Uma velocidade entre 10 km/h e 20 km/h geralmente já permite que a ignição aconteça. Porém, dependendo do terreno, do peso do carro e da quantidade de pessoas empurrando o automóvel, não é incomum precisar de diversas tentativas até que o motor, finalmente, ligue.
Em carros carburados, a cada tentativa frustrada o motor recebe mais combustível, que não é queimado.
A consequência é que esse combustível acaba atingindo as velas, impedindo a geração de centelha – e, consequentemente, impossibilitando a partida até que o líquido evapore.
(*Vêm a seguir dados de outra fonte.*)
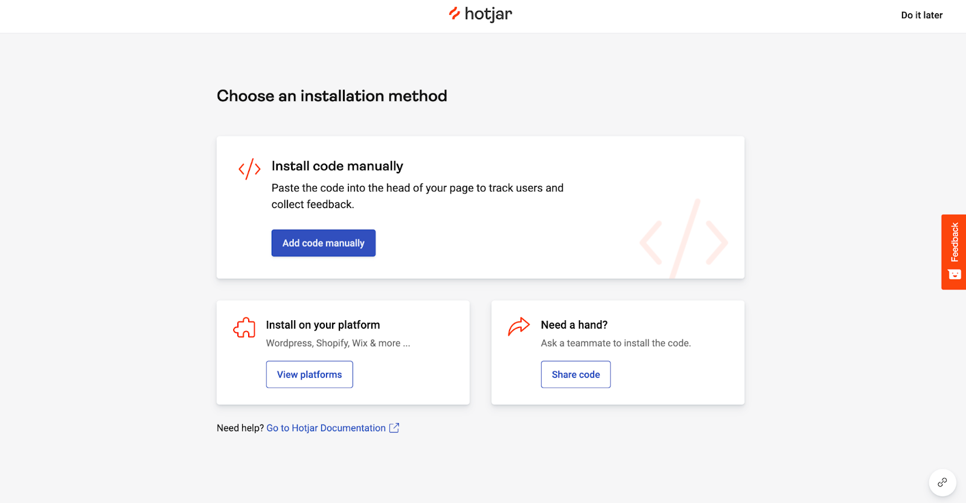Viewport: 966px width, 503px height.
Task: Click the Need help text near the documentation link
Action: point(240,428)
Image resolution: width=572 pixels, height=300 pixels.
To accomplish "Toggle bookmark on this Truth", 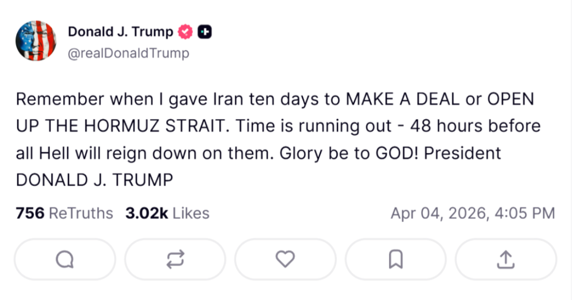I will click(395, 259).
Esse é o famoso “afogamento” do motor.
Ao contrário do que muitos pensam, esse fenômeno também acontece com carros injetados – e pelo mesmo motivo, esclarece Franieck.
Orikassa destaca que a chance de o propulsor “afogar” é maior se ele estiver abastecido com etanol – sobretudo em dias mais frios.
“Sob temperaturas mais baixas, o etanol fica mais denso e há mais dificuldade de ele vaporizar, condição necessária para sua queima no motor. Por isso, mesmo que você consiga fazer o carro ‘pegar no tranco’, é comum ele ‘engasgar’ e desligar novamente. O número de tentativas malsucedidas tende a ser maior”, afirma.
Em veículos flex com tanquinho de partida a frio, mesmo se o reservatório estiver abastecido com gasolina, ela só é injetada no motor sob temperatura ambiente abaixo de 20ºC, complementa Erwin Franieck.
“Mesmo nos carros flex sem tanquinho, que pré aquecem o etanol antes de ele ser injetado, dificilmente o sistema é ativado ao empurrar o carro, pois a tensão gerada pelo alternador é muito baixa. Portanto, se você deixar o veículo parado por muito tempo, prefira abastecer com pelo menos 50% de gasolina para a eventualidade de precisar ‘pegar no tranco'”, orienta o engenheiro da SAE Brasil.